TASK DETAILS –
Before anything else, copy every record below exactly as it stands.

Records from a collection –
□ □ □

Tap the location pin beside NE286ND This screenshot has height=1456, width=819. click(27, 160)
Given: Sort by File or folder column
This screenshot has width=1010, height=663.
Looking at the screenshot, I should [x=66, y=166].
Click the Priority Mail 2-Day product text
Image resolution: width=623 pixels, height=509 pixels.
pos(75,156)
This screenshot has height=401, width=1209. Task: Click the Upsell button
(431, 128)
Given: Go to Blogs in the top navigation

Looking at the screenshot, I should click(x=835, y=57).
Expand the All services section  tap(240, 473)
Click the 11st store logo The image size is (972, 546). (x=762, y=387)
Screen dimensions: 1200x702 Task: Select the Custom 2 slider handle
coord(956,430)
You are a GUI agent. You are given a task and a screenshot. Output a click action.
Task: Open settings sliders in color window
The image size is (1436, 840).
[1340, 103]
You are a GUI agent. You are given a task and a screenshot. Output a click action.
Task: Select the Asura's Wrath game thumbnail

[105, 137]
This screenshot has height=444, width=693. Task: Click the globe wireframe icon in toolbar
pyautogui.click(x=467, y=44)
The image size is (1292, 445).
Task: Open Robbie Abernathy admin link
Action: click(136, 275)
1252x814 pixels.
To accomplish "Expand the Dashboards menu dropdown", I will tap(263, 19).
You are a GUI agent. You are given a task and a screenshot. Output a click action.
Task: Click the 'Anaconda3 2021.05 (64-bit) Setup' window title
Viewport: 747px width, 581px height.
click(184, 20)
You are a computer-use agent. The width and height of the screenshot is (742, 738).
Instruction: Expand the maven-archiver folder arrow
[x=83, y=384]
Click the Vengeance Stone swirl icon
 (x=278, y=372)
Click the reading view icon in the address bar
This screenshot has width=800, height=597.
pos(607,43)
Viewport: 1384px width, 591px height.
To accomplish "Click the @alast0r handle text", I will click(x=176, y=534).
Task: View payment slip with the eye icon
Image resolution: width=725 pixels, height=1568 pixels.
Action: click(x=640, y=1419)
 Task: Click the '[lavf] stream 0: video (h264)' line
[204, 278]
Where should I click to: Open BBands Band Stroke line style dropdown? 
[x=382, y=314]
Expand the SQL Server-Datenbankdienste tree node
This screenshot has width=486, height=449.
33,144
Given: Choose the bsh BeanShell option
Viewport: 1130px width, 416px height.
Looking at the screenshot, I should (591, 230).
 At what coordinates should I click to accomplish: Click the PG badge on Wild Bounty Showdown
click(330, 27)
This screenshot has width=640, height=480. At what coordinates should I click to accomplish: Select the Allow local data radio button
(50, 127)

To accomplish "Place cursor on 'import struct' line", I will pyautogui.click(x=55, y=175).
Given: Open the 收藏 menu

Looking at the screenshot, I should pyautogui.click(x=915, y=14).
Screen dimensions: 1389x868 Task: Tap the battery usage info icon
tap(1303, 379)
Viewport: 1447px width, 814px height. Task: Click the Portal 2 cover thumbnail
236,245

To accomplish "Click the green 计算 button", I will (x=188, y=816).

□ □ □

PROBLEM SOLUTION –
Tap the location pin beside NE286ND This screenshot has height=1456, width=819. click(27, 160)
Given: Sort by File or folder column
This screenshot has width=1010, height=663.
Looking at the screenshot, I should [x=66, y=166].
Click the Priority Mail 2-Day product text
Image resolution: width=623 pixels, height=509 pixels.
pos(75,156)
This screenshot has height=401, width=1209. Task: Click the Upsell button
(431, 128)
Given: Go to Blogs in the top navigation

Looking at the screenshot, I should click(x=835, y=57).
Expand the All services section  tap(240, 473)
Click the 11st store logo The image size is (972, 546). (x=762, y=387)
Screen dimensions: 1200x702 Task: Select the Custom 2 slider handle
coord(956,430)
You are a GUI agent. You are given a task and a screenshot. Output a click action.
Task: Open settings sliders in color window
The image size is (1436, 840).
[1340, 103]
You are a GUI agent. You are given a task and a screenshot. Output a click action.
Task: Select the Asura's Wrath game thumbnail

[105, 137]
This screenshot has height=444, width=693. Task: Click the globe wireframe icon in toolbar
pyautogui.click(x=467, y=44)
The image size is (1292, 445).
Task: Open Robbie Abernathy admin link
Action: click(136, 275)
1252x814 pixels.
To accomplish "Expand the Dashboards menu dropdown", I will tap(263, 19).
You are a GUI agent. You are given a task and a screenshot. Output a click action.
Task: Click the 'Anaconda3 2021.05 (64-bit) Setup' window title
Viewport: 747px width, 581px height.
click(184, 20)
You are a computer-use agent. The width and height of the screenshot is (742, 738).
Instruction: Expand the maven-archiver folder arrow
[x=83, y=384]
Click the Vengeance Stone swirl icon
 (x=278, y=372)
Click the reading view icon in the address bar
This screenshot has width=800, height=597.
pos(607,43)
Viewport: 1384px width, 591px height.
To accomplish "Click the @alast0r handle text", I will click(x=176, y=534).
Task: View payment slip with the eye icon
Image resolution: width=725 pixels, height=1568 pixels.
Action: click(x=640, y=1419)
 Task: Click the '[lavf] stream 0: video (h264)' line
[204, 278]
Where should I click to: Open BBands Band Stroke line style dropdown? 
[x=382, y=314]
Expand the SQL Server-Datenbankdienste tree node
This screenshot has width=486, height=449.
33,144
Given: Choose the bsh BeanShell option
Viewport: 1130px width, 416px height.
Looking at the screenshot, I should (591, 230).
 At what coordinates should I click to accomplish: Click the PG badge on Wild Bounty Showdown
click(330, 27)
This screenshot has width=640, height=480. At what coordinates should I click to accomplish: Select the Allow local data radio button
(50, 127)

To accomplish "Place cursor on 'import struct' line", I will pyautogui.click(x=55, y=175).
Given: Open the 收藏 menu

Looking at the screenshot, I should pyautogui.click(x=915, y=14).
Screen dimensions: 1389x868 Task: Tap the battery usage info icon
tap(1303, 379)
Viewport: 1447px width, 814px height. Task: Click the Portal 2 cover thumbnail
236,245

To accomplish "Click the green 计算 button", I will (x=188, y=816).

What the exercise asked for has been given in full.